## Directive
Please edit the records from the line with "Click Bill Rizer standing on the metal bridge" up to and including the line with "[x=650, y=437]" so that "metal bridge" becomes "stone bridge". Return only those lines, with nothing else changed.

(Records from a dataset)
|---|

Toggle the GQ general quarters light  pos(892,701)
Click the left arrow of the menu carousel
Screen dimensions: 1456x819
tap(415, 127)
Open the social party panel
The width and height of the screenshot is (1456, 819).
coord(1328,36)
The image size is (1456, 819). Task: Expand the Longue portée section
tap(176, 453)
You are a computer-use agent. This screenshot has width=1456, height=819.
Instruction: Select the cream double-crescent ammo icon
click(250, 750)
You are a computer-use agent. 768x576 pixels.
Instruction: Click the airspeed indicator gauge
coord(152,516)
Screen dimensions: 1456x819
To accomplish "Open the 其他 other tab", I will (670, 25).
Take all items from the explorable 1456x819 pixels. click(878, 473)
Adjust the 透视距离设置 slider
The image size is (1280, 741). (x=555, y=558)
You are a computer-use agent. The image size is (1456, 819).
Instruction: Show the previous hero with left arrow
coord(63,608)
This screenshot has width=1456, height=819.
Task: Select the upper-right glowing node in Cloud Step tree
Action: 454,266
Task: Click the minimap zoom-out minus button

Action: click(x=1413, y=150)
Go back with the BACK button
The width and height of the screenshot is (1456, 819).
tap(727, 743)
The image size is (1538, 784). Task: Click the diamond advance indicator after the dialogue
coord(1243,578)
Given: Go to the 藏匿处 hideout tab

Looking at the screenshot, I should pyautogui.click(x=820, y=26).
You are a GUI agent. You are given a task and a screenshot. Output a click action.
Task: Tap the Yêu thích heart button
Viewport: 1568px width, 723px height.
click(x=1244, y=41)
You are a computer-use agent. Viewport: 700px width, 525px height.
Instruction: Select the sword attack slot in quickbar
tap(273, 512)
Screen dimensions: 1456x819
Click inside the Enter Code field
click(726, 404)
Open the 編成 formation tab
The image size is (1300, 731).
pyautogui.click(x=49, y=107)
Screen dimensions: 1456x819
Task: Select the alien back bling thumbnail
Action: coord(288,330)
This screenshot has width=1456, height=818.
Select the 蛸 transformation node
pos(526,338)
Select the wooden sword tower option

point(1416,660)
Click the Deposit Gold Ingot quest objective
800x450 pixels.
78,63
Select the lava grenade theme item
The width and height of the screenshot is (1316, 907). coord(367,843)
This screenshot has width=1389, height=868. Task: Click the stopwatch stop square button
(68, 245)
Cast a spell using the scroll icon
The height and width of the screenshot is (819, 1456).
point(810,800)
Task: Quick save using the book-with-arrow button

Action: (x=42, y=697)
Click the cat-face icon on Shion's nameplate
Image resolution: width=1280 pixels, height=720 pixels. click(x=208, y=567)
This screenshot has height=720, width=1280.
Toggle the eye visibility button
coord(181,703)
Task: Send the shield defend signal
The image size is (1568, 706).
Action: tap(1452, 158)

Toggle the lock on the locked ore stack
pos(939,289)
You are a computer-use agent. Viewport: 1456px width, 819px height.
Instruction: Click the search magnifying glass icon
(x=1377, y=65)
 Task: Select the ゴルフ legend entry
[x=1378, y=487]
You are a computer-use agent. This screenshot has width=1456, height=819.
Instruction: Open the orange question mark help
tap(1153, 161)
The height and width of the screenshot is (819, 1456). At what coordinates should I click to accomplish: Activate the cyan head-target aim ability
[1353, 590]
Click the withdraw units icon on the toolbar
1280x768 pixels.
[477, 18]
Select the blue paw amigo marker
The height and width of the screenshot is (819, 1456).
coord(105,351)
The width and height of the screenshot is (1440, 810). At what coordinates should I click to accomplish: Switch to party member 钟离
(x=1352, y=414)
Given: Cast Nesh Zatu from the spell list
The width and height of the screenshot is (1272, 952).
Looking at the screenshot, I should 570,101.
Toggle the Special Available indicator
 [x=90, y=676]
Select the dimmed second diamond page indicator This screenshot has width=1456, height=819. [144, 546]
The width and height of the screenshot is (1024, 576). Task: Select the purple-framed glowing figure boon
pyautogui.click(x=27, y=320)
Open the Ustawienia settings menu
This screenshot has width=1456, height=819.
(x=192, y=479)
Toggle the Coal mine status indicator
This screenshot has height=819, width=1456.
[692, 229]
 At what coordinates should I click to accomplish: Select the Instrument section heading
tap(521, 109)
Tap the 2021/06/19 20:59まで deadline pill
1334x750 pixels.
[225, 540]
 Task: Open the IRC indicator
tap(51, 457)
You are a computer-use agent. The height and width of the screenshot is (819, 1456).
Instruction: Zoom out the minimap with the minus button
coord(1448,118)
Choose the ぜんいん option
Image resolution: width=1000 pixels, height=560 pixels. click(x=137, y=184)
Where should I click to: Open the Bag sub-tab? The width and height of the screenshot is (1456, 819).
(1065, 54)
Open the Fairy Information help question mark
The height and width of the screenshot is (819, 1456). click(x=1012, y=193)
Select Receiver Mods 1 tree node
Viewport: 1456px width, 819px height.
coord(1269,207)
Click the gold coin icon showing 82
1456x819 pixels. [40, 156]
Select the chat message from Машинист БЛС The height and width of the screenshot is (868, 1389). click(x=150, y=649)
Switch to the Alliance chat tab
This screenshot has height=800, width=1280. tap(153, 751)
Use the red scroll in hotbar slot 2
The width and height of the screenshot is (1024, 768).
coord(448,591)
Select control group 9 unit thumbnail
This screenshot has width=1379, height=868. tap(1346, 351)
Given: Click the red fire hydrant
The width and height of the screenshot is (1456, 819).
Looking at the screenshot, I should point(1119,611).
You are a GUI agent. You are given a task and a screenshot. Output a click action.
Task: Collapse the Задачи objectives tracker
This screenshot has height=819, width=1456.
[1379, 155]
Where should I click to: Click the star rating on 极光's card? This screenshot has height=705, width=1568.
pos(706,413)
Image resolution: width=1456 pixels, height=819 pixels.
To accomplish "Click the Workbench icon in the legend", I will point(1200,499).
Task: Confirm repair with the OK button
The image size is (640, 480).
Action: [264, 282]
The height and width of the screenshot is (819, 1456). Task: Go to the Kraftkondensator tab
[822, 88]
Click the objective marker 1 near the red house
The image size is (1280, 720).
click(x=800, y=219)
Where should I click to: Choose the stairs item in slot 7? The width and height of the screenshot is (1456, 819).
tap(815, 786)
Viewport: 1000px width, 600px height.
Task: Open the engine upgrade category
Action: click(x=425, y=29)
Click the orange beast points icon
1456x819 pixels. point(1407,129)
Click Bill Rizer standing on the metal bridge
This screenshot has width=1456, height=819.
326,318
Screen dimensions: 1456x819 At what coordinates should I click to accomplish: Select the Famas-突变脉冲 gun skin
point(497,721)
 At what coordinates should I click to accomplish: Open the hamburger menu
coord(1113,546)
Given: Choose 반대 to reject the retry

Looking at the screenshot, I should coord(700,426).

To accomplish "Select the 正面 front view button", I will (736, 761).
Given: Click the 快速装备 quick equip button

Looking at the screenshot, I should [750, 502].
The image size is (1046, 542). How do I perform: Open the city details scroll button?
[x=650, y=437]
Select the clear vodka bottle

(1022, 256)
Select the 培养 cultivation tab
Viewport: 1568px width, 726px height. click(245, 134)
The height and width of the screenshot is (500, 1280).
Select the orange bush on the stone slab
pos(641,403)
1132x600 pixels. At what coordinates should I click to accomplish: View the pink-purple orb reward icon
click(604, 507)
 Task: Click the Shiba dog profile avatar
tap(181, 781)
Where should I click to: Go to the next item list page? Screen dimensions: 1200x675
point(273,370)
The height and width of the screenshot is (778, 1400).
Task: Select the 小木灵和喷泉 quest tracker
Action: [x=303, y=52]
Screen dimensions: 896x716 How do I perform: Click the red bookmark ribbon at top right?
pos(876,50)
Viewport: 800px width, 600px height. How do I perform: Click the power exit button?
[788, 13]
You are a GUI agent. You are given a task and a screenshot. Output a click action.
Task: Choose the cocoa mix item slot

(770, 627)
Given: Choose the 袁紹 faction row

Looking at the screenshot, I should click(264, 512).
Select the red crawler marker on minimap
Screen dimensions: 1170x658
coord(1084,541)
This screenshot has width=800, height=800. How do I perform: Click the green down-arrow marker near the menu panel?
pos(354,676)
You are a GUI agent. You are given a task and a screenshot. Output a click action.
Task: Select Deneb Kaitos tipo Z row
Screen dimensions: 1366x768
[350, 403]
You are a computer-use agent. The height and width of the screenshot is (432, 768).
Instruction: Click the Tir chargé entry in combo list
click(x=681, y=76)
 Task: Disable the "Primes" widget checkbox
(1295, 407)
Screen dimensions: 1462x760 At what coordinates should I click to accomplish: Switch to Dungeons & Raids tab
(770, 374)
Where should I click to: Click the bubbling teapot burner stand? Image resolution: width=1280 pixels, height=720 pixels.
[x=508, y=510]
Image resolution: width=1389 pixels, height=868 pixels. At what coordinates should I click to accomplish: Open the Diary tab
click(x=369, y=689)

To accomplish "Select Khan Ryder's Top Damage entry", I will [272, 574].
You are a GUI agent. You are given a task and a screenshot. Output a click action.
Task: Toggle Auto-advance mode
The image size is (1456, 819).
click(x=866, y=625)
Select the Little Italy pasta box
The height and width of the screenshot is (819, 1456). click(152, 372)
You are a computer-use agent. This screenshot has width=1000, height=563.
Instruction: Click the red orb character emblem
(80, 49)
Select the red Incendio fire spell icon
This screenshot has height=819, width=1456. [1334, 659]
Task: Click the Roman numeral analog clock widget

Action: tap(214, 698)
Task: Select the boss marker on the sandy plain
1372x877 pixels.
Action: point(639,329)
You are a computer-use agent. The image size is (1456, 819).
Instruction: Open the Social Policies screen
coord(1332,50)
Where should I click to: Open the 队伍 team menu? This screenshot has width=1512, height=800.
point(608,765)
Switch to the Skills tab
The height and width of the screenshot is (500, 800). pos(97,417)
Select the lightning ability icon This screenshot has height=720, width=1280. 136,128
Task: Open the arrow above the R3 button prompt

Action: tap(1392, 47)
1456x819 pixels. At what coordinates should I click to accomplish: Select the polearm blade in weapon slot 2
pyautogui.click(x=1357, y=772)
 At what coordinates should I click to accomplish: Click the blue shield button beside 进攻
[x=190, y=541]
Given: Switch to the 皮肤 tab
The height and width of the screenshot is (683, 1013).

|---|

## Exercise output
Click Bill Rizer standing on the stone bridge
This screenshot has width=1456, height=819.
326,318
Screen dimensions: 1456x819 At what coordinates should I click to accomplish: Select the Famas-突变脉冲 gun skin
point(497,721)
 At what coordinates should I click to accomplish: Open the hamburger menu
coord(1113,546)
Given: Choose 반대 to reject the retry

Looking at the screenshot, I should coord(700,426).

To accomplish "Select the 正面 front view button", I will (736, 761).
Given: Click the 快速装备 quick equip button

Looking at the screenshot, I should [750, 502].
The image size is (1046, 542). How do I perform: Open the city details scroll button?
[x=650, y=437]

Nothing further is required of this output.